Monday, August 20, 2012

The making of a peplum top: pattern review

Pattern: Peplum top Burda 8/2012 113-114

Size: 34

Alterations: omitted the sleeves, finished armholes with bias stripes; added satin binding to the neckline instead of finishing with facing. Pattern correction - fitting the shoulder line.

Fabric: sheer crepe (I think) it is not too slippery, does not fray too much either and was easy to work with.

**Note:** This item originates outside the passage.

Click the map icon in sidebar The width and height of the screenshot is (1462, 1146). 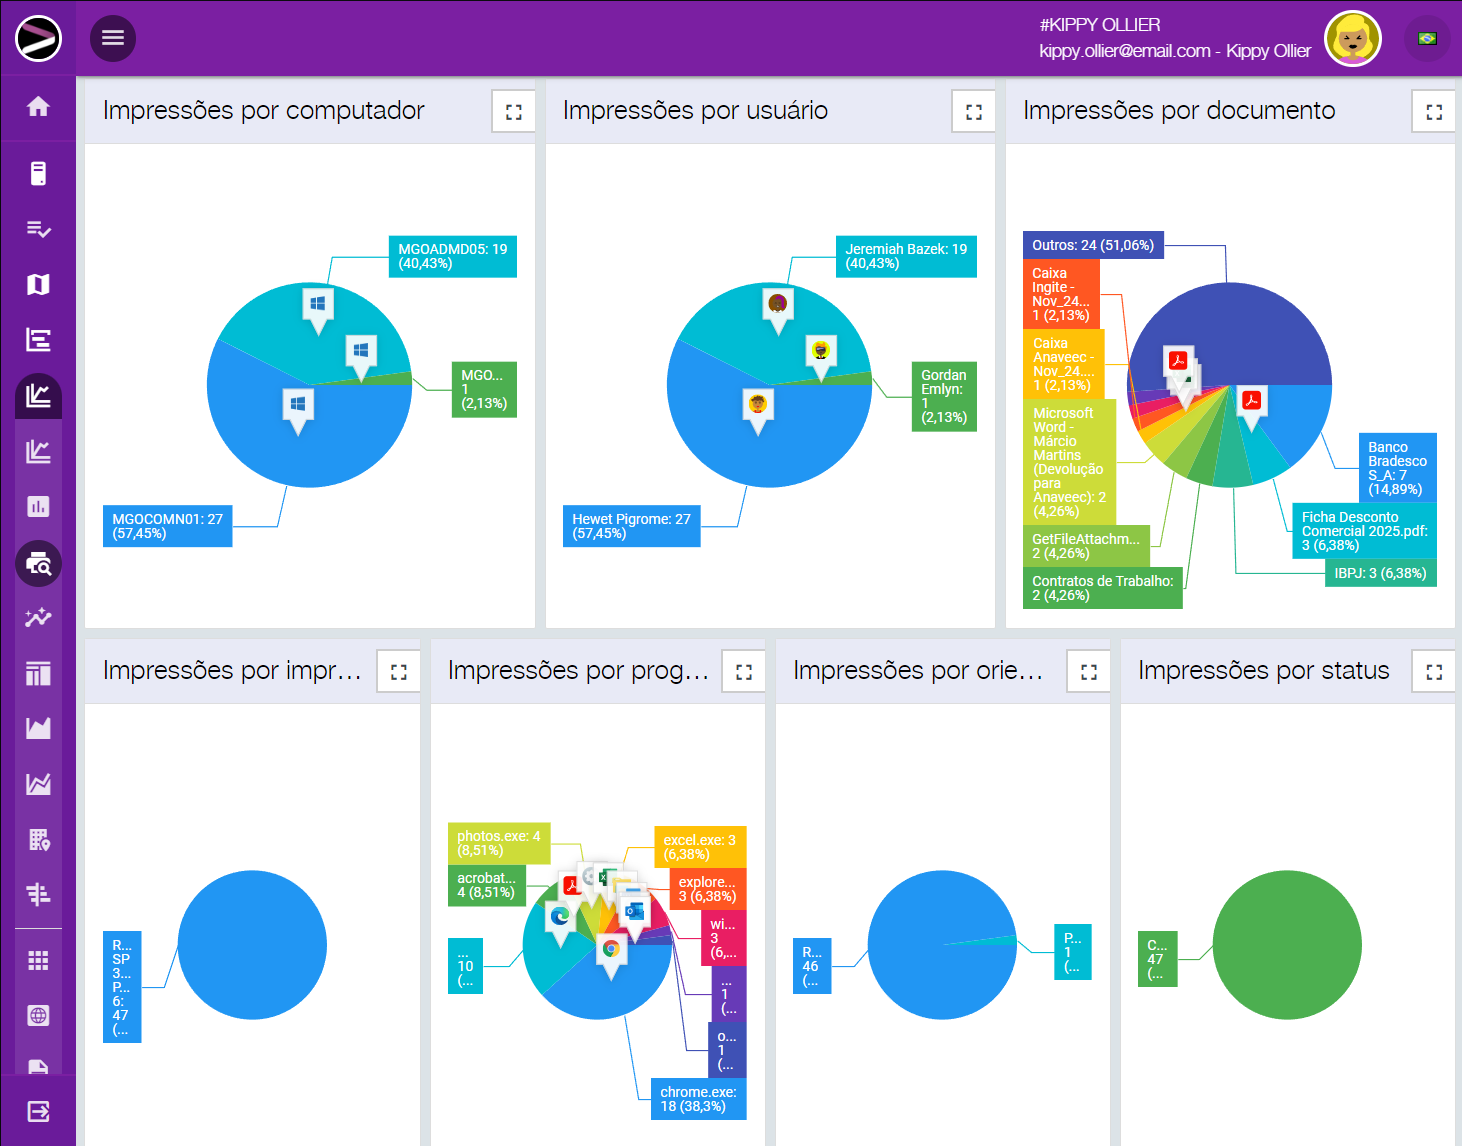tap(38, 285)
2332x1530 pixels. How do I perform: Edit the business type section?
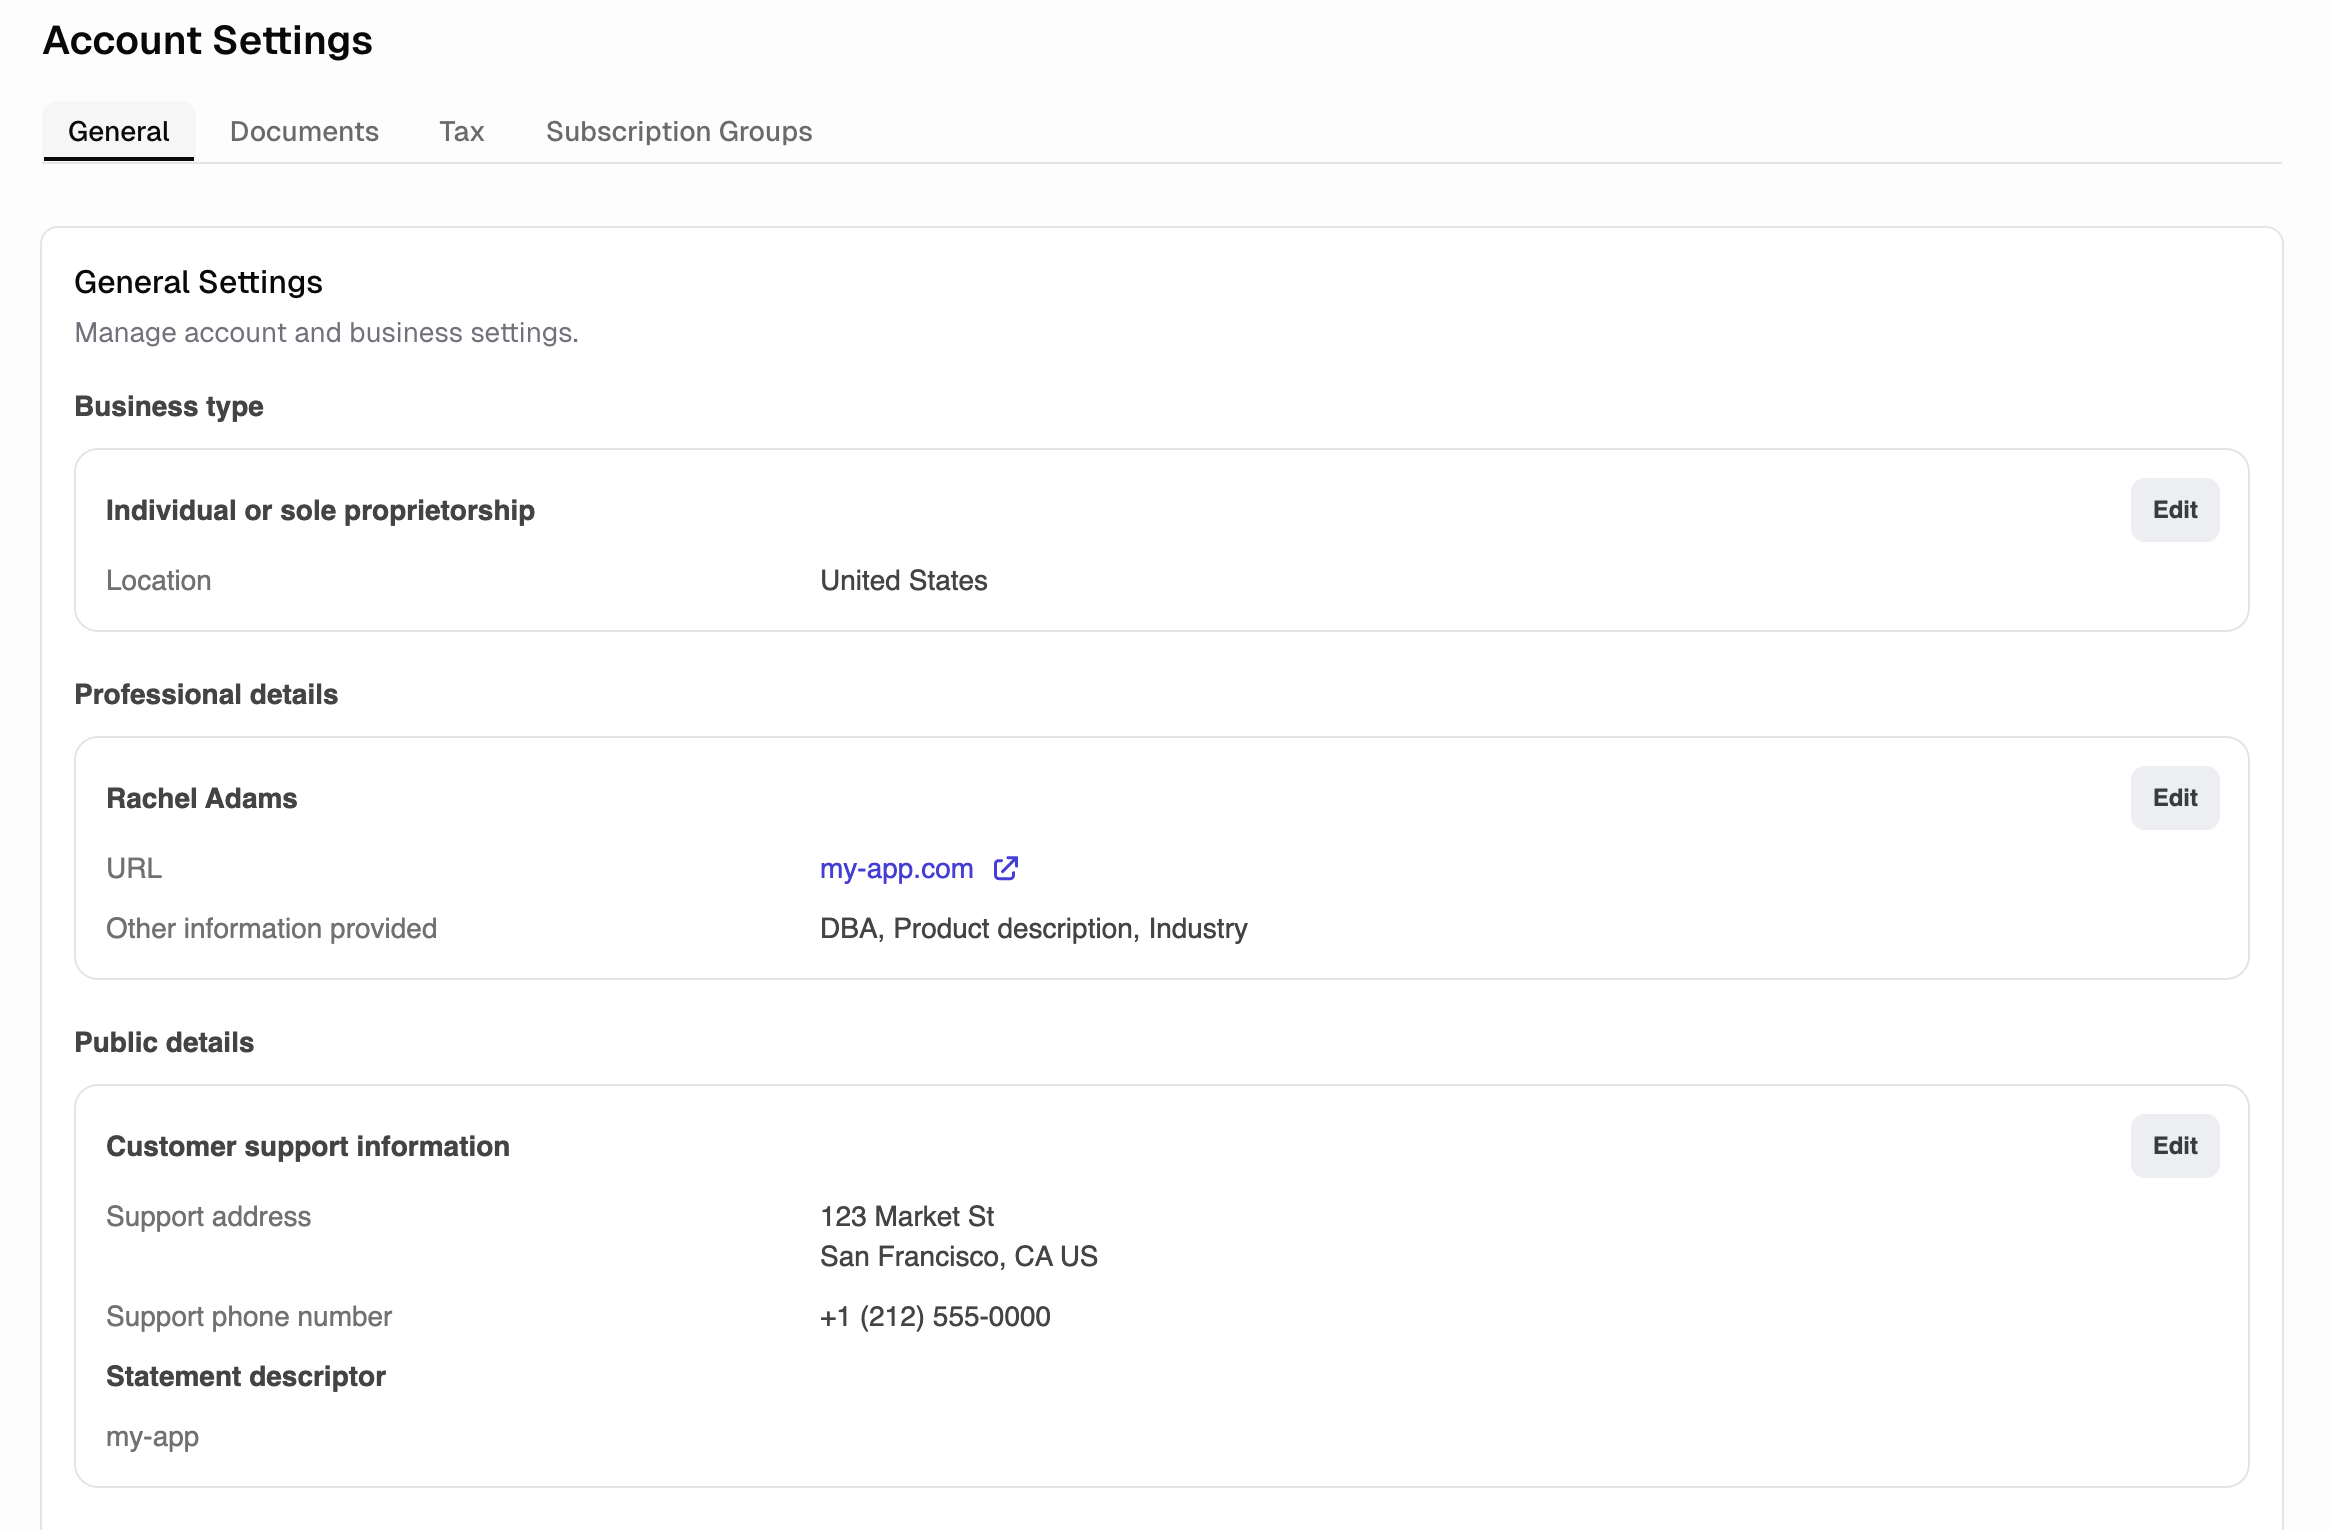pos(2175,510)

I had about 1.2m 115cm wide originally, and there is still some (about a fat quarter) fabric left to be used as a nice detail somewhere.

Time to complete: about 4-5 hours from tracing the pattern to a finished garment

Sewing Process and Challenges: I found this pattern to be very easy to sew, the instructions were quite good and I had absolutely no issues during the process.

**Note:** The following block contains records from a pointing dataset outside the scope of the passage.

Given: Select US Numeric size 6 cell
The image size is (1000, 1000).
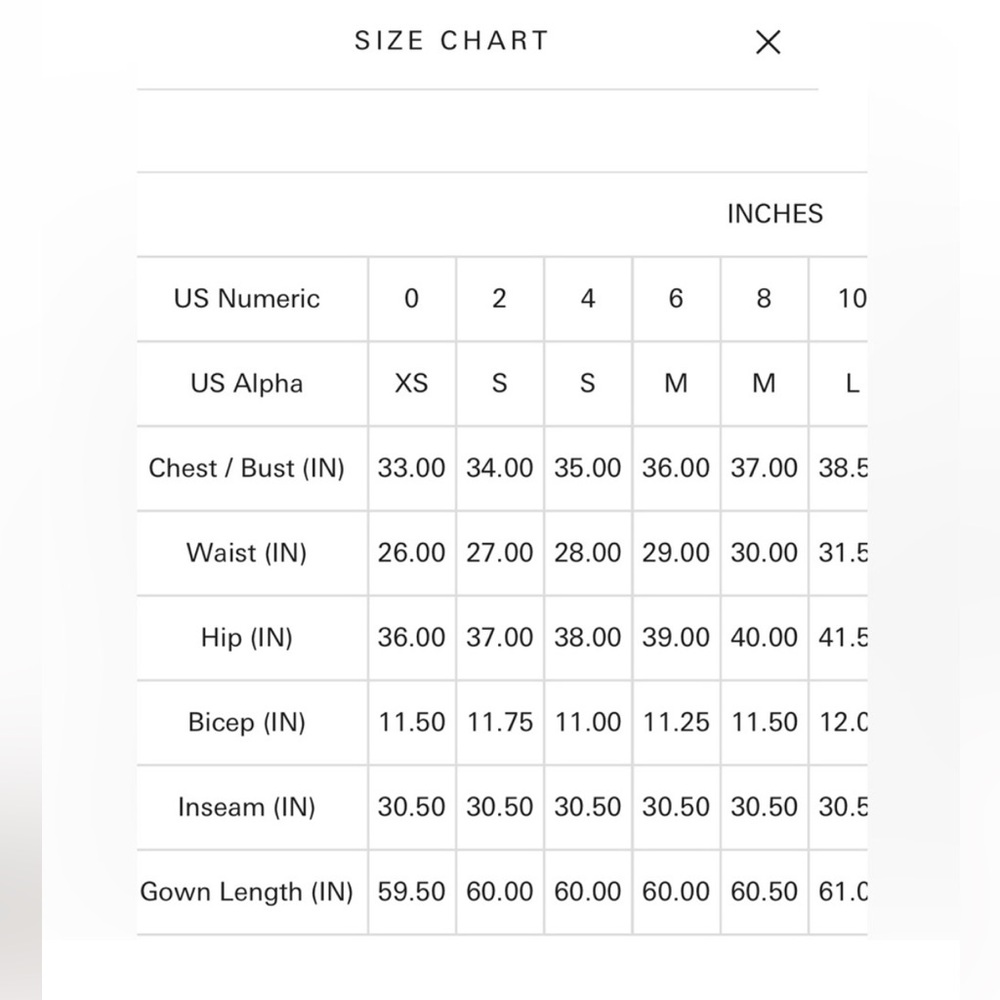Looking at the screenshot, I should pos(676,298).
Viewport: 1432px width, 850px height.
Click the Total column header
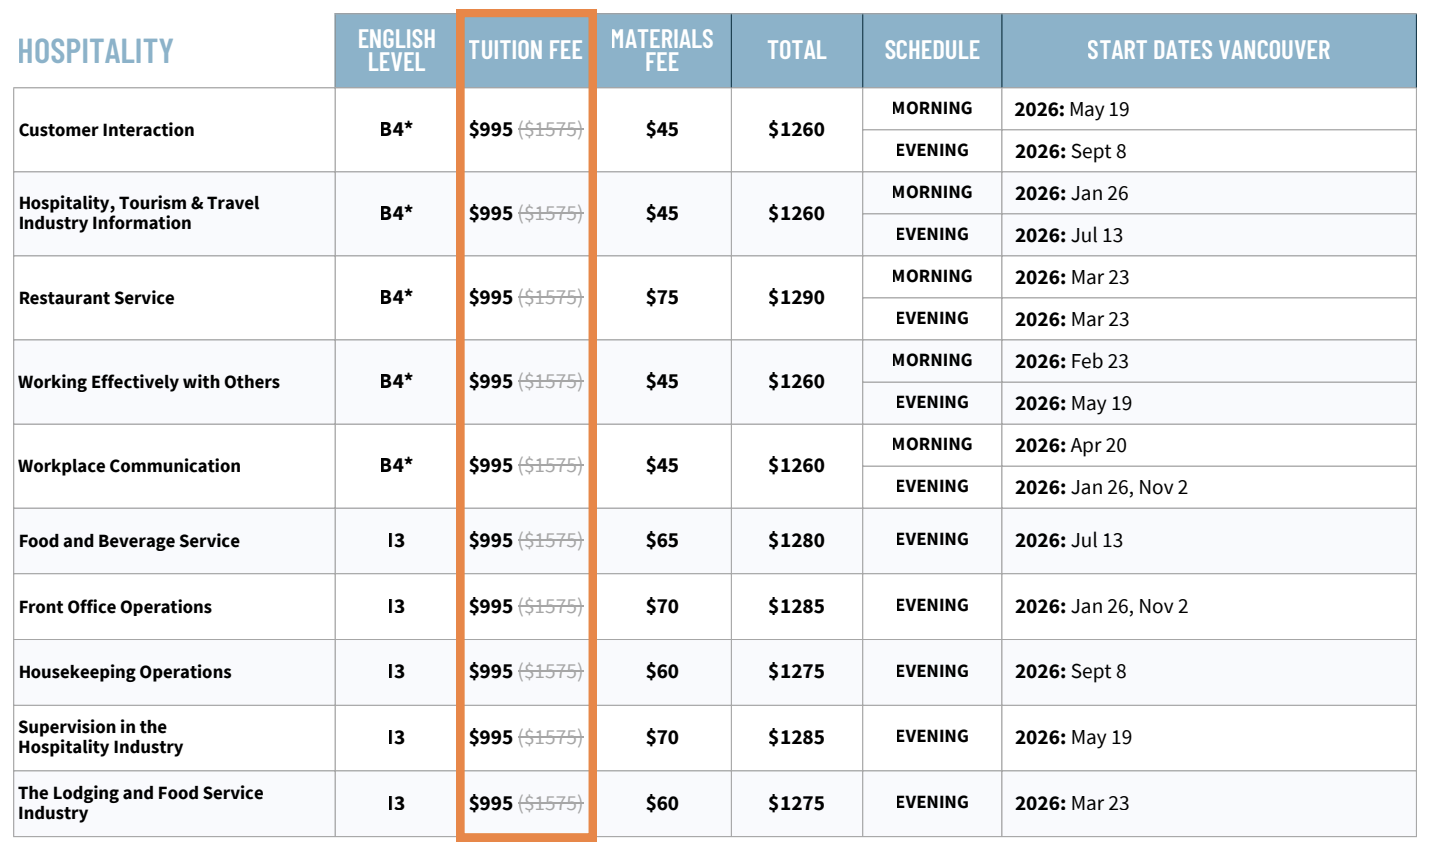(796, 50)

I liked the fact that inserting the invisible zip was suggested before sewing up the shoulder and side seams, it makes perfect sense and so much handier to do.

As my fabric was very light, I interfaced the centre back seams before sewing with a stay tape:

As the fabric doesn't really fray too much, I trimmed it to the edge of the interfacing tape:

 Then I sew the invisible zipper following a tutorial- Invisible zipper insertion from pattern~scissors~cloth

 The result is a very neat invisible zipper- and so easy. Is it even there?

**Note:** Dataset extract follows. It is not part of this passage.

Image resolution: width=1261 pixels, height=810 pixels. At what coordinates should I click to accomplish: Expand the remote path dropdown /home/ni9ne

after machine basting the shoulders and the sides, the first fitting was quite satisfactory, the only adjustment was lowering the shoulder line at the armholes. As I decided not to sew sleeves for this version, all I had to do is to pin the excess and sew a new seam accordingly:

Hemming this top was a dream- unlike chiffons and silks, this fabric was very easy to press and it was not slippery at all to sew. So I presses the hem allowance to the inside and ran a row of straight stitches a few millimeters from the edge.

Then I simply cut the allowance excess close to the hem:

I wanted to add something different to the top and when the white satin bias tape caught my eye, I knew this was the answer! To prepare the bias tape, i always stretch it with a hot steamy iron. ( A handy tip is to pin the edge of the tape to the ironing board cover…

 and then pull the tape and stretch it to the maximum, running a steamy iron over it (see how much more narrow it becomes? I also press a curve into it, to help hold the curvy shape:

 I loved the contract between the main fabric and the white satin:

I then stay stitched the collar and armholes and then applied the bias tape to the neckline. At first, i wanted to decorate the armholes the same way too, but later i decided that less is definitely more in this case and simply used bias stripes of the main fabric to finish the sleeves.

The result is my new top: I love it paired with narrow trousers and very very very high heels!